Take for example, the girl with strabismus, an esoteric medical term for a common disorder: cross-eyed. By the age of nine, she’d undergone six or seven surgeries only to emerge with extropia, and her left eye gradually wandered out. She did not notice the slow change until classmates began shunning her. Over the course of her fourth grade, she worked mightily to draw her left eye inward. She had headaches; her vision periodically blurred and still she exercised her eye. By the end of the year, her gaze was even and direct. A new, internal perspective had likewise formed. The girl had come to see potential on the other side of endurance, on the opposite side of pain. She had become a master of seeing beyond limits.

Or, consider the budding chemist. He chose to discuss the problematic process of producing a perfect meringue. He had controlled for all the variables in his culinary powers: the amount of sugar, the temperature of the eggs, the duration of the cooking, the heat of the oven. The only variable beyond his control was the hen herself. Only she could determine the water content of each egg! How to proceed with the uncontrollable? The student plunged into a description of egg albumin and denaturation, the unraveling of proteins from a coiled, natural state, that lends eggs their unique culinary flexibility. He not only exhibited refined knowledge of protein structure; he entertained, and all while embracing the uncontrollable as essential to the practice of any art or, for that matter, scientific innovation.

One writer climbed the mountains in central China to watch the Perseid meteor shower.
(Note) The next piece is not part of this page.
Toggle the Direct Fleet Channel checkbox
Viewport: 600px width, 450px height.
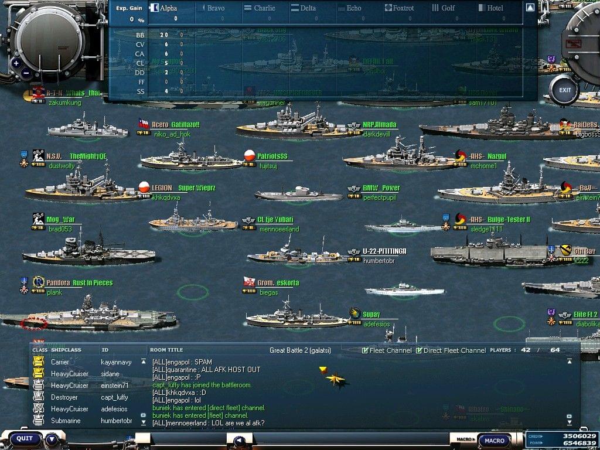tap(419, 350)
It was August and still cold in the evenings. He and his friends took turns standing sentry, heads tilted one by one toward the skies. They promised to wake each other for the lights. The stars never came; the clouds socked in. The fire reduced to embers and cinder. Sitting still in the night, the boy stargazed with eyes shut. He would return the following year, a vivid picture in his mind’s eye would suffice until that time. And in the morning, they hiked back down the mountain.